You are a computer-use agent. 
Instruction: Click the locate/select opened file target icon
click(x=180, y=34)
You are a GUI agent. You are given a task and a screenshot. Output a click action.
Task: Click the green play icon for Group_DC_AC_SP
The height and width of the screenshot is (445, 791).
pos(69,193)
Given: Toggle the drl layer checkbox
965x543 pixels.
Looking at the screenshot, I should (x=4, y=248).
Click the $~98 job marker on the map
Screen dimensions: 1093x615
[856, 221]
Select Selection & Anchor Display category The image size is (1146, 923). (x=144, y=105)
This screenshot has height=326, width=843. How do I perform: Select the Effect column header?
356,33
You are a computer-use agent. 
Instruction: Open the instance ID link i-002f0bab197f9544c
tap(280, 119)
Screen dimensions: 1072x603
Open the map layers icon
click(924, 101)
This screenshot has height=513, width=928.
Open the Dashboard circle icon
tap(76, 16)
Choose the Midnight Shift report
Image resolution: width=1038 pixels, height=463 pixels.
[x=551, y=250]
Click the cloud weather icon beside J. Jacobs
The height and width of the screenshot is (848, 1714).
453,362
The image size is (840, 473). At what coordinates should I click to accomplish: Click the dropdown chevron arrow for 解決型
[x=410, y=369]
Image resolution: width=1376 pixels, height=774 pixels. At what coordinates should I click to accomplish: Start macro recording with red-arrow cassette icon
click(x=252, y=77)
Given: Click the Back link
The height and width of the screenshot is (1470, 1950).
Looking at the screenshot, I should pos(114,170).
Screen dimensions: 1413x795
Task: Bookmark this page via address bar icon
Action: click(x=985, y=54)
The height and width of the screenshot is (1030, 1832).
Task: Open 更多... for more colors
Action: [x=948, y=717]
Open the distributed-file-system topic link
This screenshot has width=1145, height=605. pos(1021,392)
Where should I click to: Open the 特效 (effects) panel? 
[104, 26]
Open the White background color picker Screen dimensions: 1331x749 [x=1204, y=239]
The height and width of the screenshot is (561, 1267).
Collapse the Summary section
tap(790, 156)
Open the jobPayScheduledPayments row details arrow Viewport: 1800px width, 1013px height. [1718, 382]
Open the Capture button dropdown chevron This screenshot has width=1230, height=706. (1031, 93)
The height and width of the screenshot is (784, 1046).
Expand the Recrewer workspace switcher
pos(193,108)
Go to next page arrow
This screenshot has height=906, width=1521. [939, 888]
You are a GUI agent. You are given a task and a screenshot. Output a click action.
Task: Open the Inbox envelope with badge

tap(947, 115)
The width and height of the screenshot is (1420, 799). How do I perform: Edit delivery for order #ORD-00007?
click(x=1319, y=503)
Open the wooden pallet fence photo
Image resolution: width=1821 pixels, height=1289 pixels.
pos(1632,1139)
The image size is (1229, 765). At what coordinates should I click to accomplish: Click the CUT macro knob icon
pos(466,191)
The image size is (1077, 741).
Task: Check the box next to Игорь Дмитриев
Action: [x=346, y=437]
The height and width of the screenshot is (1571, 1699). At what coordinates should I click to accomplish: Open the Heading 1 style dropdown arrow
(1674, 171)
•••
● **WHAT YOU NEED TO DO**
Retype every entry exactly.

● **RESPONSE AREA**
You are a computer-use agent. 
Instruction: Click the locate/select opened file target icon
click(x=180, y=34)
You are a GUI agent. You are given a task and a screenshot. Output a click action.
Task: Click the green play icon for Group_DC_AC_SP
The height and width of the screenshot is (445, 791).
pos(69,193)
Given: Toggle the drl layer checkbox
965x543 pixels.
Looking at the screenshot, I should (x=4, y=248).
Click the $~98 job marker on the map
Screen dimensions: 1093x615
[856, 221]
Select Selection & Anchor Display category The image size is (1146, 923). (x=144, y=105)
This screenshot has height=326, width=843. How do I perform: Select the Effect column header?
356,33
You are a computer-use agent. 
Instruction: Open the instance ID link i-002f0bab197f9544c
tap(280, 119)
Screen dimensions: 1072x603
Open the map layers icon
click(924, 101)
This screenshot has height=513, width=928.
Open the Dashboard circle icon
tap(76, 16)
Choose the Midnight Shift report
Image resolution: width=1038 pixels, height=463 pixels.
[x=551, y=250]
Click the cloud weather icon beside J. Jacobs
The height and width of the screenshot is (848, 1714).
453,362
The image size is (840, 473). At what coordinates should I click to accomplish: Click the dropdown chevron arrow for 解決型
[x=410, y=369]
Image resolution: width=1376 pixels, height=774 pixels. At what coordinates should I click to accomplish: Start macro recording with red-arrow cassette icon
click(x=252, y=77)
Given: Click the Back link
The height and width of the screenshot is (1470, 1950).
Looking at the screenshot, I should pos(114,170).
Screen dimensions: 1413x795
Task: Bookmark this page via address bar icon
Action: click(x=985, y=54)
The height and width of the screenshot is (1030, 1832).
Task: Open 更多... for more colors
Action: [x=948, y=717]
Open the distributed-file-system topic link
This screenshot has width=1145, height=605. pos(1021,392)
Where should I click to: Open the 特效 (effects) panel? 
[104, 26]
Open the White background color picker Screen dimensions: 1331x749 [x=1204, y=239]
The height and width of the screenshot is (561, 1267).
Collapse the Summary section
tap(790, 156)
Open the jobPayScheduledPayments row details arrow Viewport: 1800px width, 1013px height. [1718, 382]
Open the Capture button dropdown chevron This screenshot has width=1230, height=706. (1031, 93)
The height and width of the screenshot is (784, 1046).
Expand the Recrewer workspace switcher
pos(193,108)
Go to next page arrow
This screenshot has height=906, width=1521. [939, 888]
You are a GUI agent. You are given a task and a screenshot. Output a click action.
Task: Open the Inbox envelope with badge

tap(947, 115)
The width and height of the screenshot is (1420, 799). How do I perform: Edit delivery for order #ORD-00007?
click(x=1319, y=503)
Open the wooden pallet fence photo
Image resolution: width=1821 pixels, height=1289 pixels.
pos(1632,1139)
The image size is (1229, 765). At what coordinates should I click to accomplish: Click the CUT macro knob icon
pos(466,191)
The image size is (1077, 741).
Task: Check the box next to Игорь Дмитриев
Action: [x=346, y=437]
The height and width of the screenshot is (1571, 1699). At what coordinates should I click to accomplish: Open the Heading 1 style dropdown arrow
(1674, 171)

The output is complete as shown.